Introduction:

This bulletin provides some background on cladding systems and clarifies the intent of the code insofar as systems that are tested for use in non-combustible construction and possibly used in the context of combustible construction – such as conventional wood frame.

The intent of the National Building Code is to limit the use and contribution of combustible cladding systems in non-combustible construction. There are a number of mechanisms to achieve this. Use of the same materials in combustible construction is permitted and applications will be clarified in this Bulletin.

Use of Non-Combustible Cladding

Use of materials that are classified as non-combustible- such as pre-formed steel panels and many reinforced cement-based tiles- do not contribute significant fuel to a fire if supported by non-combustible construction. With current energy performance requirements foamed plastic or other insulation may be introduced to reduce heat losses through the wall assembly. This will invoke other code requirements

The contribution of foamed plastics that may be used to insulate wall assemblies is less significant in the context of combustible construction whereas in non-combustible construction, the contribution of fuel can have a significant impact on the expected performance of walls, ceilings/attic spaces and roofs. Consequently, the code requirements are more onerous in the context of non-combustible construction.

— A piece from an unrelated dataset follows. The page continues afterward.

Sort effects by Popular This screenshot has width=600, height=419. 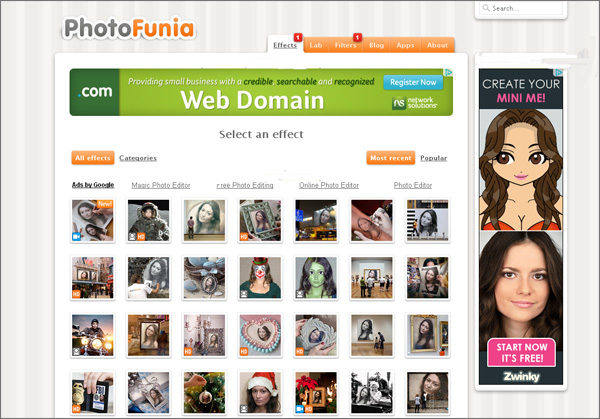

Where thermal protection is required for foamed plastic in wood frame exterior wall assemblies this bulletin will clarify the intent of the code for cladding systems.

Composite Materials

Where a composite material is utilised for cladding purposes, the combustibility can increase due to the contribution of insultation in a ‘sandwich-panel’ construction; in this case each element has to be assessed for combustibility. Even where mineral insulation is used in sandwich -type construction it is hard for these composites to meet the code criteria under 3.1.5.1. In most instances the referenced tests will marginally exceed the criteria to be considered non-combustible which means that technically, the cladding material has to be treated as a combustible material- under 3.1.5.5 of the Code.

It should be noted that fire retardant treated wood has a significantly higher heat release rate- 40-50 MJ/m2- than the criteria set out in 3.1.5.1 and significantly higher than most mineral insulated composite aluminum panels (typically around 10MJ/.m2 if non-combustible core). Also, the flame spread of many S-134 tested panels is zero in comparison with FRTW which has a flame spread of 25.

Use of Combustible Cladding in Non-Combustible Construction

Owing to the vertical configuration of cladding systems, higher than expected vertical flame spread can occur than would be expected if the same material were installed in the horizontal position. External Insulation finish system (known as EIFS) is a lightweight synthetic wall cladding that includes foam plastic insulation and thin synthetic coatings. The cladding requirements of the code therefore reflect criteria originally developed for testing of EIFS systems- now set out in the CAN/ULC S-134 test. Although the test criteria for this and other tests such as the NFPA 285 test differ significantly, these tests are intended to be indicative of large scale fire behaviour- and are not that easy to pass without some input from a fire testing specialist. The NFPA test is considered easier to pass than the S-134 test in Canada. Significantly different results can emerge due to the location of the test facility and the weather on the day of the test. The cost of the CAM/ULC S-134 test is somewhat prohibitive and a failure the first time around can quickly escalate costs out of control.

Figure 1: NFPA 285 test in progress.

Figure 2: Images from a recent CAN/ULC S-134 test of architectural cladding system.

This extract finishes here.